▸ Extract
No, it reversed in the e-mail. Funny though, when I insert it in to the Excel it turns to the right order of words.
Thanks for all the help.

Maybe you have an idea on what could be the problem.
Here is how my data gets read and indexed.

I have a UTF-8 CSV file that is produced from Excel.
I read it in with Java (preserving UTF-8 encoding). At this point strings in the debugger look correct.
I insert it in to the DB (MySql) which is also UTF-8.
Then read it back and put in to index.

It looks like in UTF-8 CSV file the words are in "reverse" order from the grammar stand point (left to right, e.g., EREV left most then TOV). Should UTF-8 CSV file preserve the natural (language specific) order of words?

 
-----Original Message-----
From: Robert Muir [mailto:rcmuir@gmail.com] 
Sent: Monday, July 20, 2009 3:49 PM
To: java-user@lucene.apache.org
Subject: Re: question on custom filter

Obender, does the following text appear like the image in the link, or not?

שומר אחי

http://farm1.static.flickr.com/3/10445435_75b4546703.jpg?v=0


On Mon, Jul 20, 2009 at 3:34 PM, OBender<os...@hotmail.com> wrote:
> I've checked, and it appears to be enabled.
>
> -----Original Message-----
> From: Robert Muir [mailto:rcmuir@gmail.com]
> Sent: Monday, July 20, 2009 3:18 PM
> To: java-user@lucene.apache.org
> Subject: Re: question on custom filter
>
> Obender, based on your previous comments (that you see text displayed
> in the wrong order), I again recommend that you enable support for RTL
> languages in your operating system, as I mentioned earlier... are you
> using a Windows-based OS, this is not enabled by default!

▸ Entries supplied

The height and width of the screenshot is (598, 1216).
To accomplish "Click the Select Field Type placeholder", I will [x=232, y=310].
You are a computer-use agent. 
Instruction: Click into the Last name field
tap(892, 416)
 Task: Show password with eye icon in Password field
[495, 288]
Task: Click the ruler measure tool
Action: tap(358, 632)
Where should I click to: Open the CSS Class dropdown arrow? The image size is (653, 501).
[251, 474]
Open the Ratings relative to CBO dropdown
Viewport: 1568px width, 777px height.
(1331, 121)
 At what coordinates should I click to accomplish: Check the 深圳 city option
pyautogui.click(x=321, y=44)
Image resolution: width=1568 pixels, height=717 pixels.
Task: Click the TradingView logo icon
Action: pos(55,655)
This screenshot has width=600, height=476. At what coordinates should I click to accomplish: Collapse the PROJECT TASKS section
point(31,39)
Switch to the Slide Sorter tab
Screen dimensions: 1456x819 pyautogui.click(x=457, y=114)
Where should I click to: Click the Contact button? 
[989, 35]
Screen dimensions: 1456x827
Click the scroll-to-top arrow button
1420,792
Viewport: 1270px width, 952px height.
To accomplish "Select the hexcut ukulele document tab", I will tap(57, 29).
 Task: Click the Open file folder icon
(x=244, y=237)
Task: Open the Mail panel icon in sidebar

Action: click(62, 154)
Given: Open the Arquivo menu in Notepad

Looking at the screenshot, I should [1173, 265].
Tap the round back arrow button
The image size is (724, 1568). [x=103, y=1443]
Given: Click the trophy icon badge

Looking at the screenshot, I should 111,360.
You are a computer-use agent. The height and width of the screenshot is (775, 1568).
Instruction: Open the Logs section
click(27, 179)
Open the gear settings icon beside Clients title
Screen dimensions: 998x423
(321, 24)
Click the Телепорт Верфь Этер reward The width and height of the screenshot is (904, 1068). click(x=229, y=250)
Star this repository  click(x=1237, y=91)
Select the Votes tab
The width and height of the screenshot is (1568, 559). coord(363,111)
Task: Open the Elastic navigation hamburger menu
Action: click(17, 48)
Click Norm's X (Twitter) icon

▸ The exercise
Please write out the passage of the email thread that begins with the words "I read it in" and ends with "in to index.", word for word.

▸ Result of the task
I read it in with Java (preserving UTF-8 encoding). At this point strings in the debugger look correct.
I insert it in to the DB (MySql) which is also UTF-8.
Then read it back and put in to index.